La Razón (Edición Impresa) / Carlos Soria Galvarro

/05 de junio de 2016/

Por enésima vez han surgido en las últimas semanas algunas voces que plantean modificar la casi centenaria  Ley de Imprenta. Salta a la vista que este instrumento legal tiene aspectos que han quedado obsoletos o simplemente no abarcan las nuevas realidades de la comunicación. Al momento de su promulgación, en 1925, el medio impreso (las imprentas) era el único que existía, no habían nacido todavía la radio, la televisión y mucho menos las nuevas tecnologías de información y comunicación, que están revolucionando el mundo de las comunicaciones (satélites, computadoras, internet, celulares, redes sociales, fibra óptica, etc.).

Entonces, parece una cuestión de simple sentido común que la Ley de Imprenta sea modificada para actualizarse, pero manteniendo y reforzando algunos de sus principios fundamentales. Así lo han comprendido muchos estudiosos del tema, que además han ido lanzando propuestas en ese sentido.
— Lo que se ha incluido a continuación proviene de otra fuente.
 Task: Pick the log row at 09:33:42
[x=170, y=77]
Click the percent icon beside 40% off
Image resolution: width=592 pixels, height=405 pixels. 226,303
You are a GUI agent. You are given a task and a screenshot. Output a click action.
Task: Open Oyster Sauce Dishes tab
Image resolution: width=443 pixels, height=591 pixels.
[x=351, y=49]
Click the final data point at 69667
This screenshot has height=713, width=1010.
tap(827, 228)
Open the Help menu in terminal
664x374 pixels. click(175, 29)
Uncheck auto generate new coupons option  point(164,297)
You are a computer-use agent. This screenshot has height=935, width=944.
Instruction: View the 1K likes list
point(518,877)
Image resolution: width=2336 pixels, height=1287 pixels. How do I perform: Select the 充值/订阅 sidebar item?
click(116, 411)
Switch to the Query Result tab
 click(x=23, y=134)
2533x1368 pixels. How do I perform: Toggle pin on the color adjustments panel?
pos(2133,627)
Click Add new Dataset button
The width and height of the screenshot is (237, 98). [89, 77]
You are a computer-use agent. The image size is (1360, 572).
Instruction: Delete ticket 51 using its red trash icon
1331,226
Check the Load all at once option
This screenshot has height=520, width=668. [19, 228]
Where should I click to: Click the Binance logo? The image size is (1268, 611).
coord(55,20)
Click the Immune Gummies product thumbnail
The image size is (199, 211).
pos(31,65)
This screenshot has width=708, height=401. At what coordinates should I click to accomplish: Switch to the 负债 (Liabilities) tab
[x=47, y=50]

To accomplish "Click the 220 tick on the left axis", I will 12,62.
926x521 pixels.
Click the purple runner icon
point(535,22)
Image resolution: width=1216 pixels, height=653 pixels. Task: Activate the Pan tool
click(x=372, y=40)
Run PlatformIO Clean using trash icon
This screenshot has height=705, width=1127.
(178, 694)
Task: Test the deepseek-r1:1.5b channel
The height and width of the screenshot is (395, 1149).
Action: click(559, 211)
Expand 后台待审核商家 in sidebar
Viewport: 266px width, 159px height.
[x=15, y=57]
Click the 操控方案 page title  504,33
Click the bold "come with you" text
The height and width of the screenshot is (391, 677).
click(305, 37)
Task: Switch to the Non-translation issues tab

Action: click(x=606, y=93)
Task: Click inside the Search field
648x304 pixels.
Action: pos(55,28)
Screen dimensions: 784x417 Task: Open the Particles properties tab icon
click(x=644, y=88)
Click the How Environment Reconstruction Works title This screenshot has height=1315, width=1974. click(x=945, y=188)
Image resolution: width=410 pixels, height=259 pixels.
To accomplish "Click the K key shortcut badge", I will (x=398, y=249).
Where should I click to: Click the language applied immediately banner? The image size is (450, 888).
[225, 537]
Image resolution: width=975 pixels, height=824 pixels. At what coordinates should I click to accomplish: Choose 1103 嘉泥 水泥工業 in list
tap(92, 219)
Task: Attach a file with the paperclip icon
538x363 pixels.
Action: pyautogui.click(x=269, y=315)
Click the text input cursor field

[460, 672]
Por ejemplo, el conocido periodista y exdirector de Erbol Andrés Gómez Vela, en su libro Los periodistas y su ley: argumentos para defender y actualizar la Ley de Imprenta (2012), sostiene: “La Ley de Imprenta contempla importantes principios que valen la pena ser conservados, reforzados y complementados con otros, pero a la vez se constata que requiere una actualización para garantizar una equilibrada relación jurídico-administrativa y jurídico-comunicativa entre medios, Estado y sociedad.”

Es más, propone algunos puntos que debieran ser tomados en cuenta para esa actualización: el derecho a la información, el sujeto titular de ese derecho, el derecho a la comunicación y el vasto campo de las nuevas tecnologías.

Podría decirse, de modo razonable, que nadie está en contra de modificar y actualizar la Ley de Imprenta. El tema de fondo es que esto es imposible de realizar sin contar con el concurso de periodistas y de quienes operan los medios. Y es doblemente imposible hacerlo contra ellos y ellas. Peor aún, es triplemente imposible intentar siquiera hacer esos cambios en medio del enrarecido y emponzoñado clima reinante en la relación entre el periodismo y el Gobierno.

Críticas estridentes, torpes amenazas, manejo extorsivo de la publicidad estatal, acusaciones infundadas, rabietas desenfrenadas, tratamiento escandaloso y sensacionalista de algunos temas espinosos, en fin, el desencuentro es la nota dominante en los actuales momentos.  Por tanto, de muy lejos no existen ahora las más mínimas condiciones para entrar a debatir modificaciones a la Ley de Imprenta.

Si algunos políticos oficialistas desubicados pretenden a toda costa poner en agenda el tema, lo único que conseguirán es que todo el gremio: periodistas, trabajadores de los medios en general, el sector académico y hasta los propietarios de medios, cerrará filas en defensa de ese instrumento legal y, de seguro, recibirá la solidaridad de amplios y diversos sectores sociales. El Gobierno se abrirá un nuevo frente donde lleva todas las de perder. Un senador banzerista hizo aprobar en 1988 la anulación de la Ley de Imprenta de un solo plumazo; al final le salió el tiro por la culata: en vez de ser abrogada fue ratificada y declarada vigente por el Parlamento.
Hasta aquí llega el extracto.